In the article on drug use below, list every method named in the sentence that begins "And many are finding relief."

_Text excerpt_
•••

Canadians use drugs for many reasons – to enhance performance, to deal with stress or….. to just “fit in,” to name a few examples. There are also psychological and physical reasons as to why we turn to them. While drugs may seem helpful in some cases, we are increasingly reaching for drugs to solve every health and life problem we face, even small ones. And demand is growing. Why is that? – After all, we are by no means the only generation to feel pressured by life’s challenges or run up against the common cold. But we are clearly the first to overwhelmingly accept that we can solve all things through a drug, and in such large numbers, cutting across all ages and social levels.
It may seem easier to take a medication than to change the way we live or think, but the stats show that we do not need to be so medicated and studies indicate that much of it is bad for us. For example:
1. A study out of the US shows that many of us request a prescription for antibiotics every time we have a cold, even though studies show they are largely ineffective.
2. Alan Cassels, an independent drug researcher from the University of Victoria, published an article this week in the Times Colonist citing an American study on the overuse of statins for lowering cholesterol that shows they are often ineffective. Though universally used, a change of lifestyle and diet may often remedy the situation.
3. The Canadian Public Health Journal warns that overuse, or binging on alcohol for stress relief brings an increased risk for a whole host of illnesses.
There are other ways to resolve the problems so many of us face. Many who are struggling with sickness, stress, pain or depression long to be free of the medications to which they have become dependent, and are searching for non-medical approaches. And many are finding relief in adopting such methods as exercise, diet, meditation or naturopathy. What they are discovering is noteworthy – that a change of thought is helpful in how they approach their health.
Recently, when talking with a young friend who is a yoga teacher with a regular practice of meditation, she commented, “meditation does not stop the negative thoughts from coming, but it helps us to deal with them in an effective, healthy way.” She agrees that many people are beginning to understand the role that thought plays in how we react to events in our life – be they good or bad.
Another practice that deals with thought and its relationship to our health is prayer. Now out of fashion and much misunderstood, the practice of Christian prayer has historically been taught as a way to quiet the human mind – by finding a deeper, spiritual peace. There are many different forms of prayer, but the one I’ve found most helpful is the one Jesus advised to his followers – that is, to take time, even for a few moments, to leave the noisy world and to find a quiet and private place to connect with the divine, and most especially, to gain a sense of being deeply loved. This slower, more thoughtful approach to life can bring practical answers to life challenges, and can be realized one moment at a time.
Each one of us, individually, has that opportunity to move away from drug dependency for coping with life. Rather than merely “managing” poor health or simply delaying pressures and fears with drugs, we can take control of our thinking. By so doing, we can find greater freedom and become a far healthier country.

•••

Stored data
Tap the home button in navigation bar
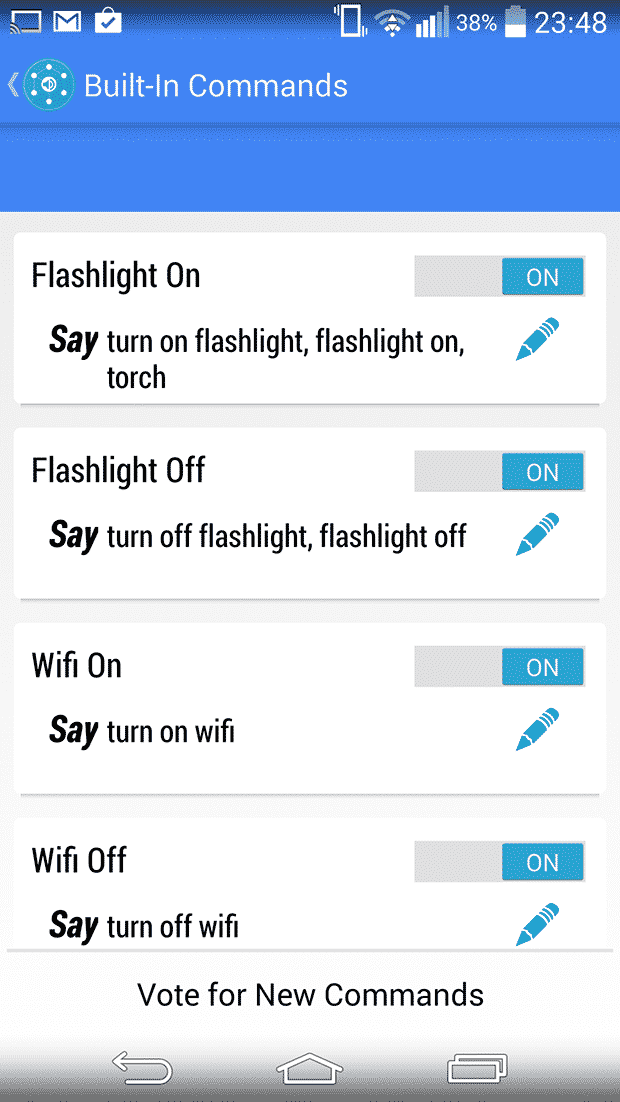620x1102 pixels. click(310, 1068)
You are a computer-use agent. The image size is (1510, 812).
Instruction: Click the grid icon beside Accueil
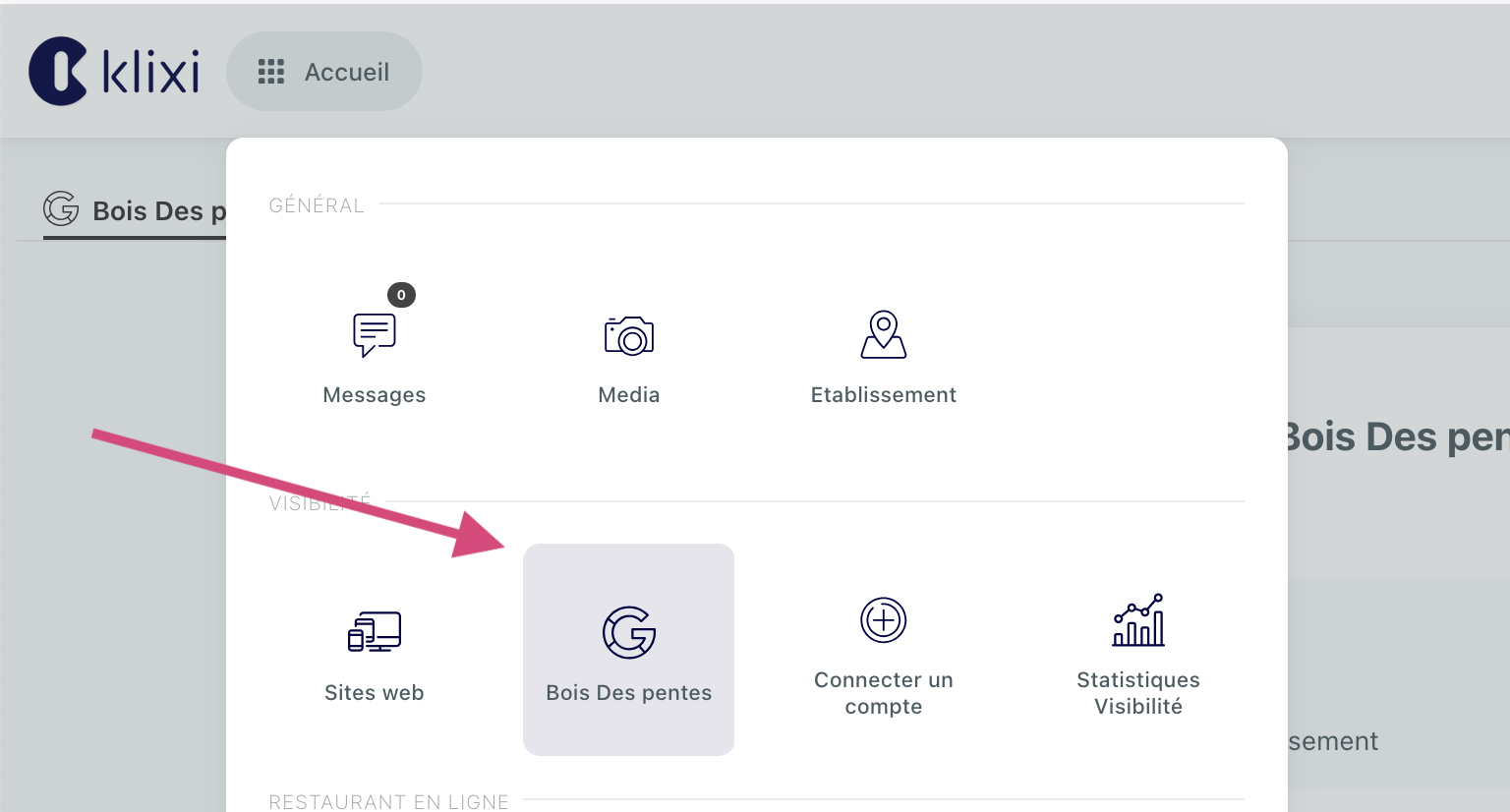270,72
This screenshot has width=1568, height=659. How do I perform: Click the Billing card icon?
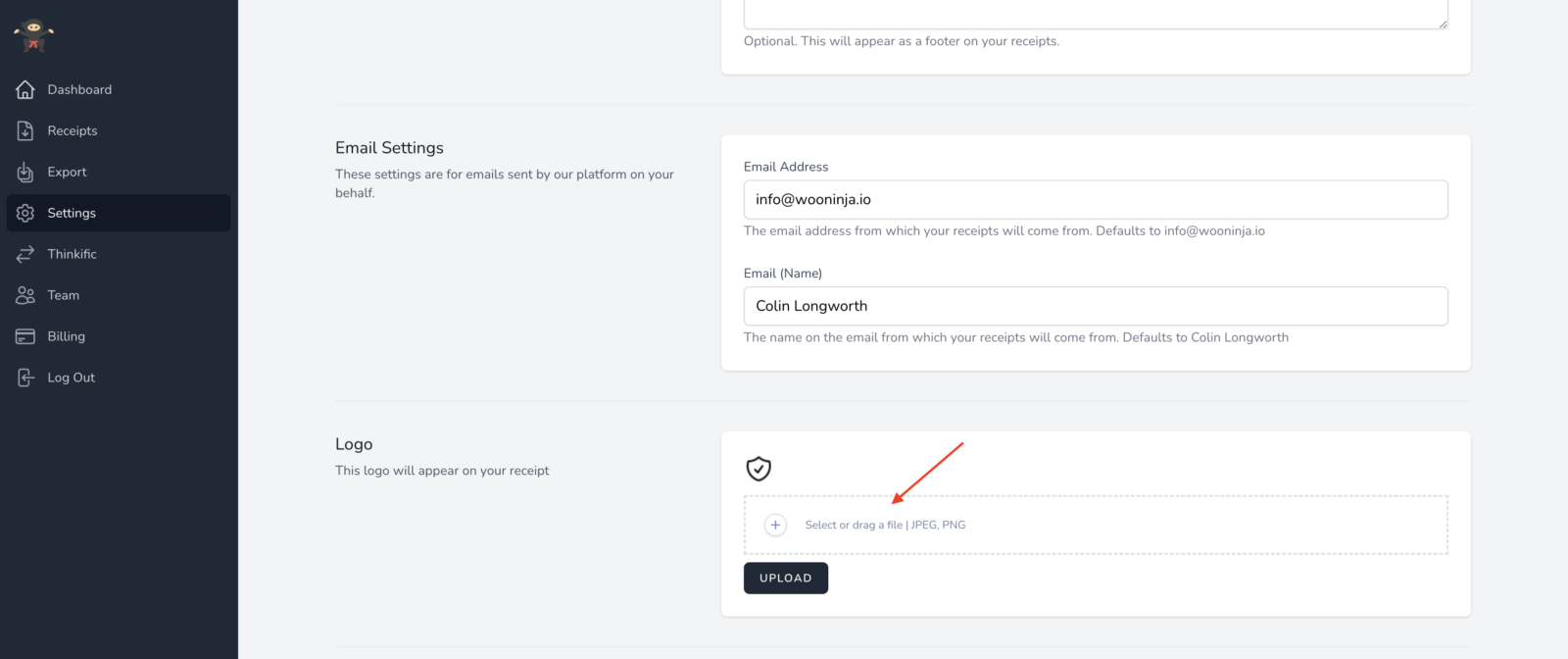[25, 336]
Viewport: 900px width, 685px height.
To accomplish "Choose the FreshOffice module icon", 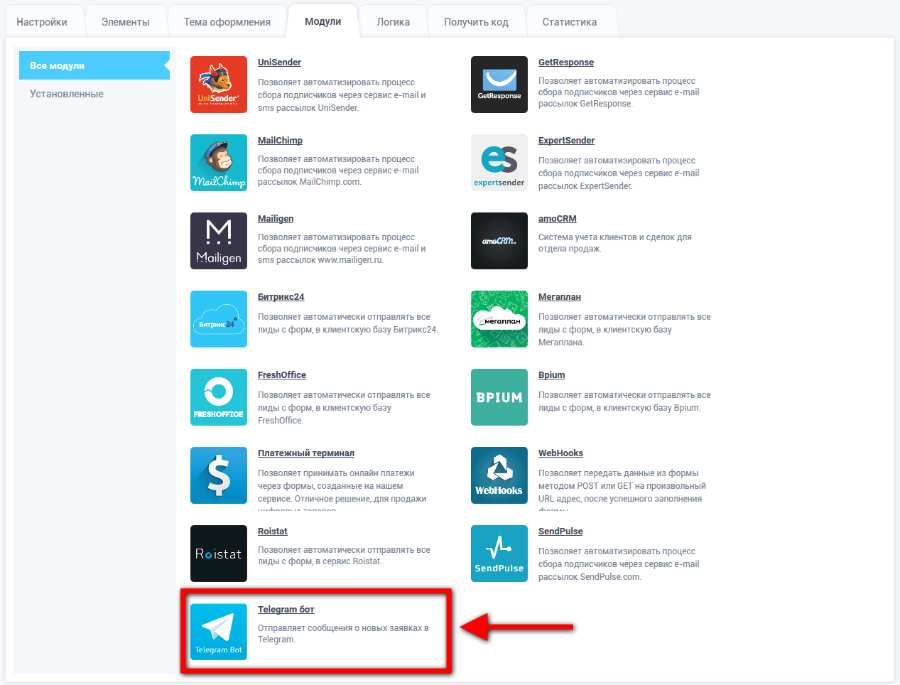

•••

_Reply to the exercise_
exercise, diet, meditation, naturopathy